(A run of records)
========================

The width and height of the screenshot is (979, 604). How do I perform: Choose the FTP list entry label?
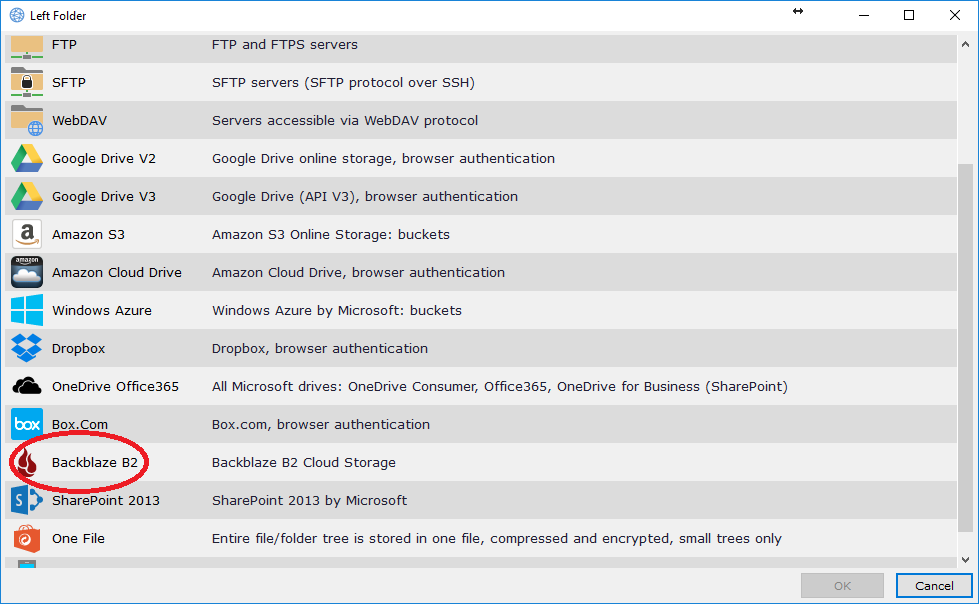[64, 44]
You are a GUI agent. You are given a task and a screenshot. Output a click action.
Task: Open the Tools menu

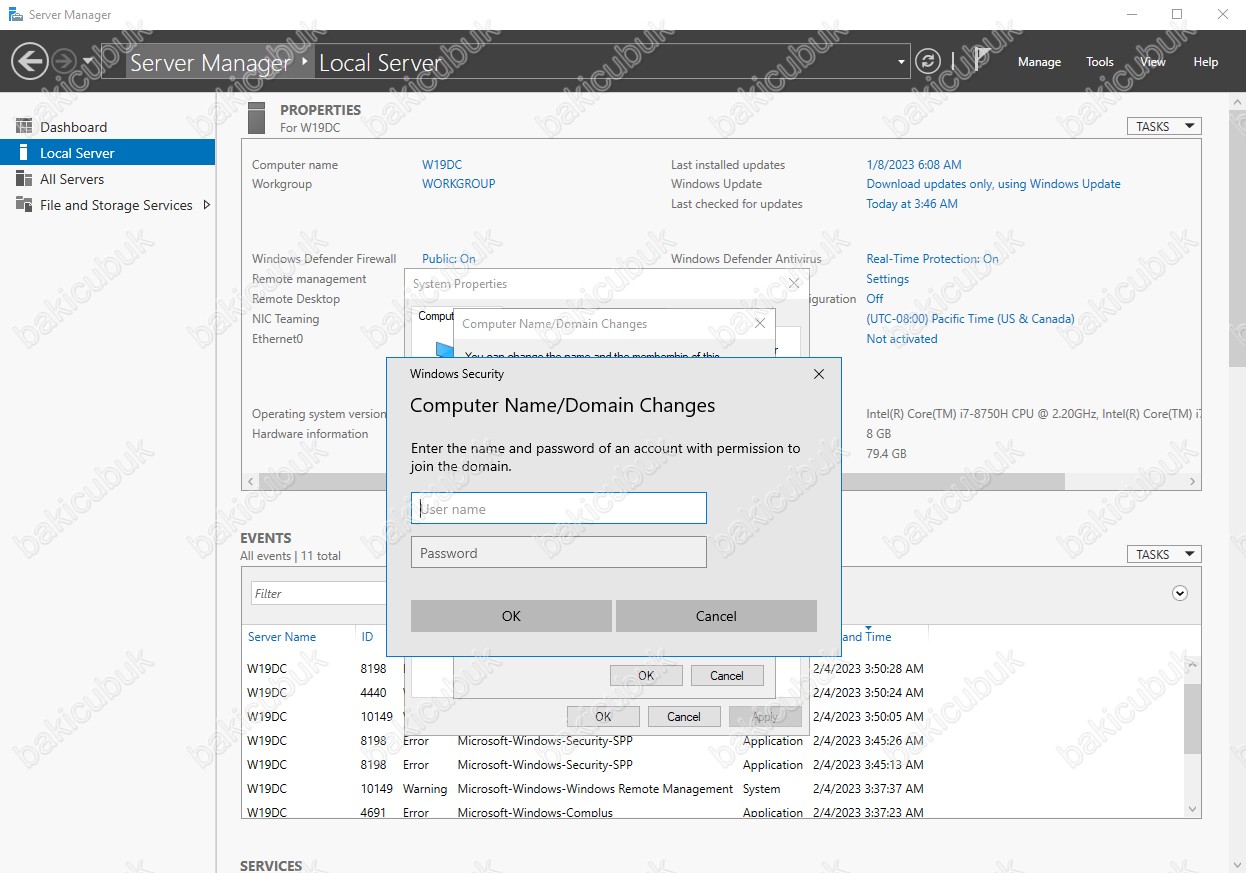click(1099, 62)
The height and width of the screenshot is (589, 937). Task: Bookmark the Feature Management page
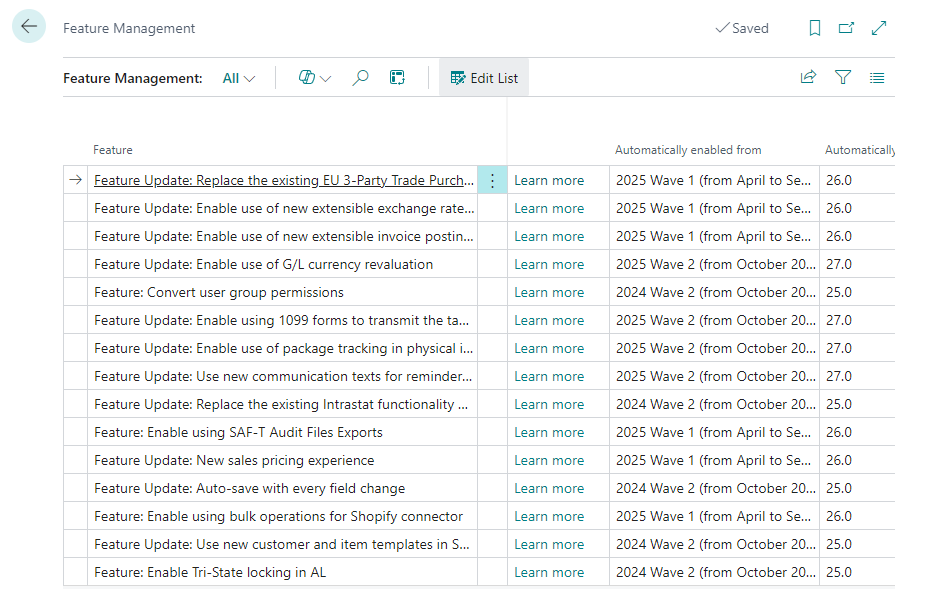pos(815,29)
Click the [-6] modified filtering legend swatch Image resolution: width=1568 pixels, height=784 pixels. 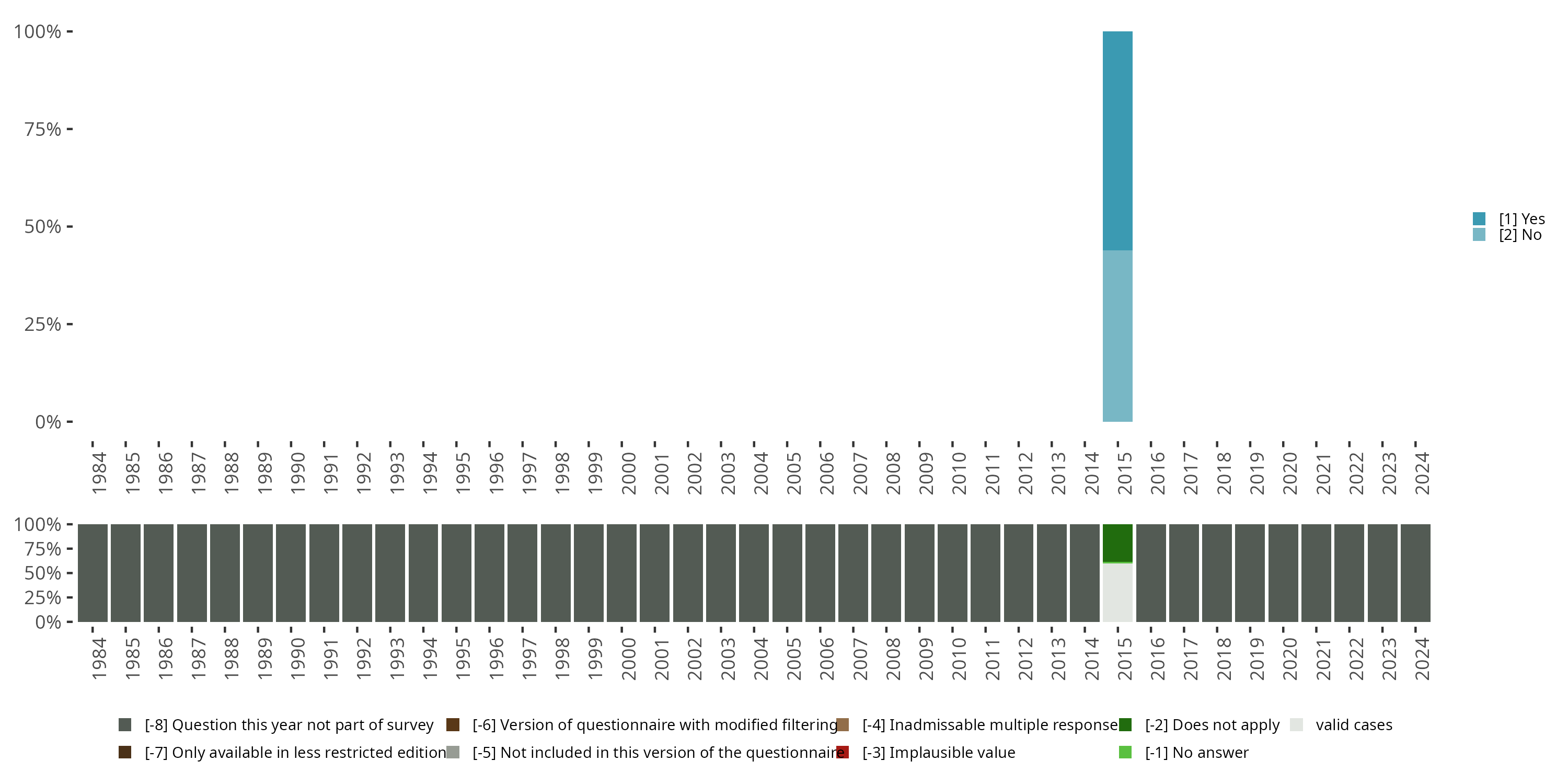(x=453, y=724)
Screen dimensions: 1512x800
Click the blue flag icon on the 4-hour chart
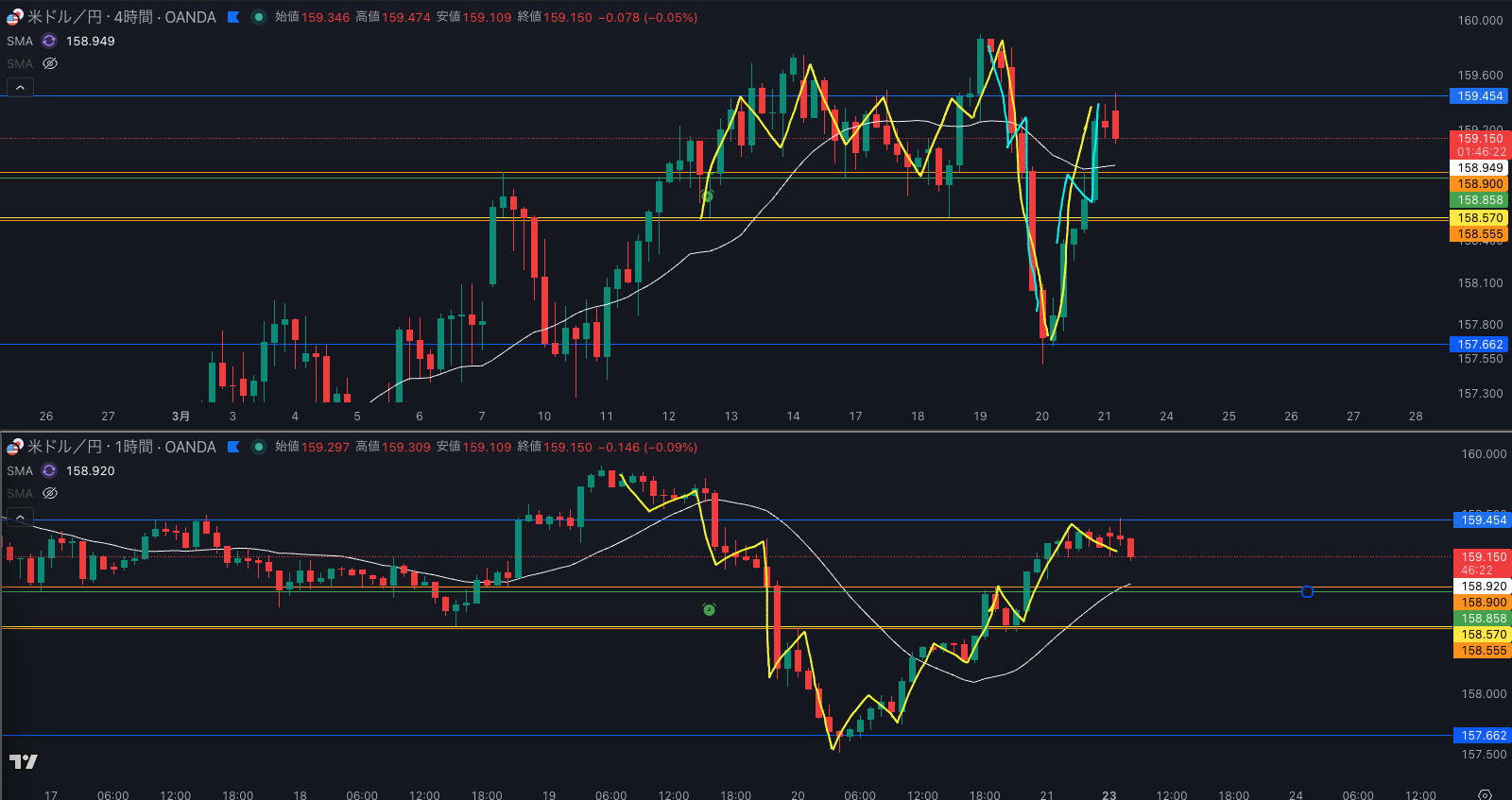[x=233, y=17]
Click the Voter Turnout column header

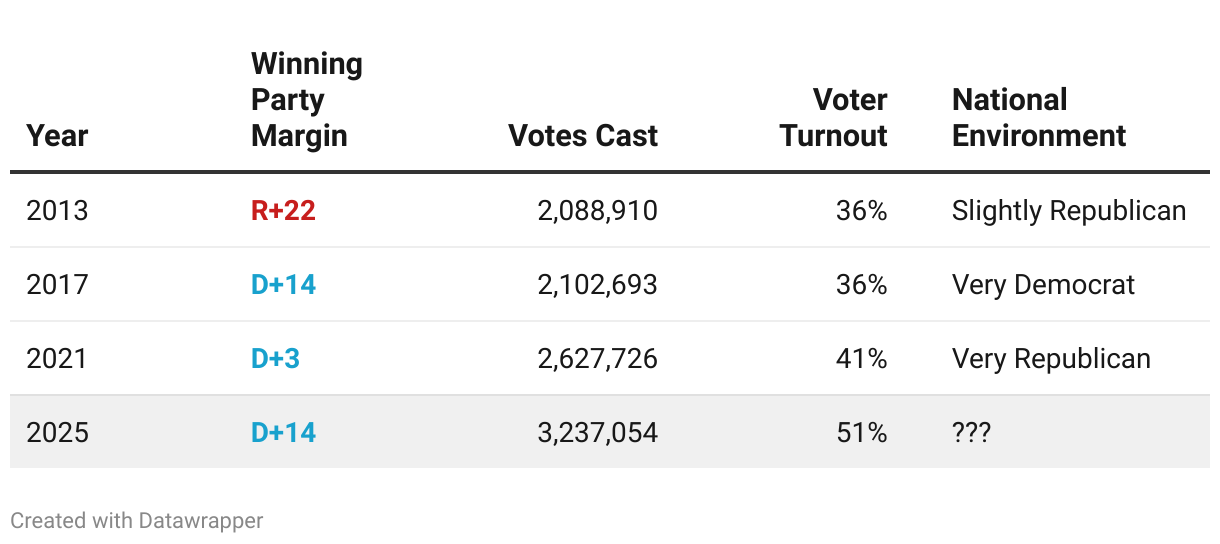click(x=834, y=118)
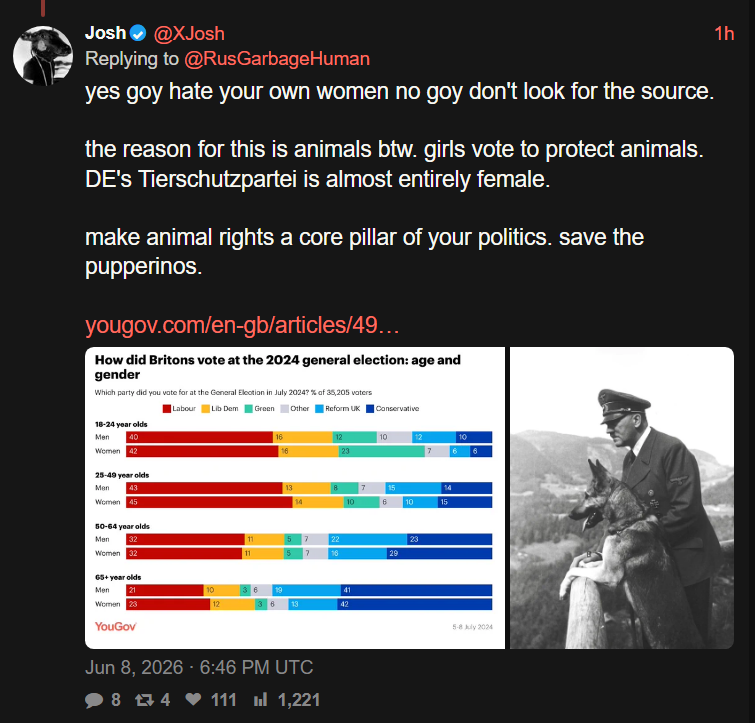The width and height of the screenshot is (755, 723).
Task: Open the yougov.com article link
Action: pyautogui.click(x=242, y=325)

========================

> _Directive_
Reproduce the listing from the line with "Screen dimensions: 1512x800" to the line with "[x=233, y=17]", substituting "green flag icon" for "blue flag icon" and leaving all else unchanged. Omit the pictures from the answer.

> _Finished exercise_
Screen dimensions: 1512x800
Click the green flag icon on the 4-hour chart
[x=233, y=17]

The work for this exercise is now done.